Failed Santos strike shows new resilience to labor

Failed Santos strike shows new resilience to labor

A 21-day strike by freelance workers from the OGMO longshore labor pool in Brazil's port of Santos caused only minor delays. Photo credit:

Santos port operations are returning to normal after casual stevedores on Thursday called off a 21-day strike and left with their demands unfulfilled, sending a clear message from marine terminals to longshore labor of newfound resilience.

“We are withdrawing from our actions now, and we will resubmit our proposals to the container companies. We hope they seek the negotiation,” said Rodnei Oliveira da Silva, president of trade union Sindestiva.

The Santos Port Operators Association (Sopesp) rejected the union’s effort to ignore legislation passed four years ago that allows terminals to gradually phase out use of the freelance workers from the Órgão de Gestão de Mão de Obra do Trabalho Portuário do Porto Organizado de Santos (OGMO) longshore labor pool.

Minimal impact

OGMO workers launched pickets, marches, and even tried to invade the Libra Terminals’ T-35 facility but were repelled by the Guardia Portuaria, private security guards hired by Santos port authority Codesp, and the Policia Federal. The lack of success on the part of Sindestiva, a once powerful trade union, is a sign that the group is now in its “death throes,” according to one shipper.

Looking forward, shippers and carriers can expect reduced terminal handling costs and less disruptions in the port of Santos. The OGMO pool has fallen from well over 8,000 in its prime to 3,000-3,500 members today, with 500 of those positions expected to be shifted to full-time workers as the port transitions away from freelancers.

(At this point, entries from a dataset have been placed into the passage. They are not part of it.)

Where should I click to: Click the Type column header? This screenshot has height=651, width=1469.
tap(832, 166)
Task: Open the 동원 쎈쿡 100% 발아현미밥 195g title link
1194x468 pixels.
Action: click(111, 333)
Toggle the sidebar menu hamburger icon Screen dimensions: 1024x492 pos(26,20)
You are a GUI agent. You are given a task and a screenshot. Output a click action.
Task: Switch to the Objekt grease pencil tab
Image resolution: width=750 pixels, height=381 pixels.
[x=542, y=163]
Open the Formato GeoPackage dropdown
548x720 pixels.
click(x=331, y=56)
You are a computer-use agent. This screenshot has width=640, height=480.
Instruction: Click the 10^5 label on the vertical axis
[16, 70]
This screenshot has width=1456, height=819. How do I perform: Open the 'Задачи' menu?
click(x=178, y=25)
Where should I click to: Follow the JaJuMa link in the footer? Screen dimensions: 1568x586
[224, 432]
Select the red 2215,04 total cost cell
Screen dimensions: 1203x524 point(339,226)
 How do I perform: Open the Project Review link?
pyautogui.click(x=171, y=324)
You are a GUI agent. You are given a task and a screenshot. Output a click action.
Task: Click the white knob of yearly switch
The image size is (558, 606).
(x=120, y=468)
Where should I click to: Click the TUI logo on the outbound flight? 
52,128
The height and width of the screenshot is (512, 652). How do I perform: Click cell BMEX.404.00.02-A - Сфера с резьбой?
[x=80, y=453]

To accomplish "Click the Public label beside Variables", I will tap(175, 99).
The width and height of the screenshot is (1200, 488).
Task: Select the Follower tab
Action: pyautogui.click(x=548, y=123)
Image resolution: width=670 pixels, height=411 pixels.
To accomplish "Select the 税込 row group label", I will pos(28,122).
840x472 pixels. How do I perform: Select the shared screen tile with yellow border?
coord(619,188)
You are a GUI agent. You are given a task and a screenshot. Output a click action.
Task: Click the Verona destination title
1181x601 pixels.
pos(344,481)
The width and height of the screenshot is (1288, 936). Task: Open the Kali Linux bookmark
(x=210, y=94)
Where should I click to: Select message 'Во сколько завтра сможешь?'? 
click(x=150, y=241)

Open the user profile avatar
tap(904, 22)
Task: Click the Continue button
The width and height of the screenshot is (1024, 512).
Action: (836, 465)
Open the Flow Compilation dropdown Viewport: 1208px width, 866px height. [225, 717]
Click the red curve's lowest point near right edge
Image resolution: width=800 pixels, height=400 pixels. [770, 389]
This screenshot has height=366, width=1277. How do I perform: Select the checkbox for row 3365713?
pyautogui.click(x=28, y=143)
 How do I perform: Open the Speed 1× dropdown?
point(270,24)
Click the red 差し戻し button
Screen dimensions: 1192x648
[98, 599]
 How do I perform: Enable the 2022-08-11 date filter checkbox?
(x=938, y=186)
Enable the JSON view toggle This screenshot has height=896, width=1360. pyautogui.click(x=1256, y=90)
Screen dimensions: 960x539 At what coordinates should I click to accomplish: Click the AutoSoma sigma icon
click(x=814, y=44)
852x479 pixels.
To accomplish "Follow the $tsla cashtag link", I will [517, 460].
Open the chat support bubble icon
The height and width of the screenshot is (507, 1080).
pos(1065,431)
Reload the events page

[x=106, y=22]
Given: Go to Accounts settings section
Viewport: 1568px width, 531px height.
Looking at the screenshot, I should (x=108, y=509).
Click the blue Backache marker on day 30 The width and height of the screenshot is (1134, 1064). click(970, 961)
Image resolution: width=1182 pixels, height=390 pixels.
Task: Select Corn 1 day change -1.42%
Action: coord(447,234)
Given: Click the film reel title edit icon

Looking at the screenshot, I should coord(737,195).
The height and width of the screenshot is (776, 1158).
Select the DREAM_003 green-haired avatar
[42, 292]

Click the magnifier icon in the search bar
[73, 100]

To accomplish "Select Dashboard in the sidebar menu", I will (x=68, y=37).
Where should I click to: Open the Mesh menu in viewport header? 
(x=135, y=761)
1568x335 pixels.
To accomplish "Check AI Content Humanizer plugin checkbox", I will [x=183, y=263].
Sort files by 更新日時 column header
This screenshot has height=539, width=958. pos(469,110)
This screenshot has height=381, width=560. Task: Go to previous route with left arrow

During the first week of the strike, a reduction in port productivity caused minor delays and some cargo to be rolled over, according to one terminal operator, but the timing of the strike during a traditionally slow season around Carnival celebrations reduced the impact of picketers.

“There were some disturbances, and we did experience some delays but with prior notice to the strike and with Carnival coming up we got a lot of our cargoes away earlier than usual,” a logistics manager for a soft drinks company told at the Intermodal South America trade show in São Paulo this week. “Still feels good that it’s over now, and let’s hope it stays that way.”

Casemiro Tercio Carvalho, the new president of Codesp, said that his new team at the port authority should take some of the credit for the strike actions carrying mostly “blunt” instruments this time. “Just two days before the strike started, we obtained a ‘liminar,’ an immediate court order, from the local judge, and this stipulated that any vessel invasions would incur fines for the Sindestiva union of 100,000 reais [$25,597] per day,” said Carvalho. “And we think this had a major impact on their tactics. We were able also to increase our level of security under ISPS code to level 2.”

The increased ISPS code level also allowed for the operator of the Brasil Terminal Portuaria (BTP) facility to build a barricade out of shipping containers and increased water-side patrols from Policia Federal launches.

“This union and its members have lost a lot of power in recent years,” said Mark Juzwiak, the head of institutional affairs for Aliança Navegação and a Hamburg Sud executive. “Now they keep complaining to put on pressure but it never has much effect anymore.”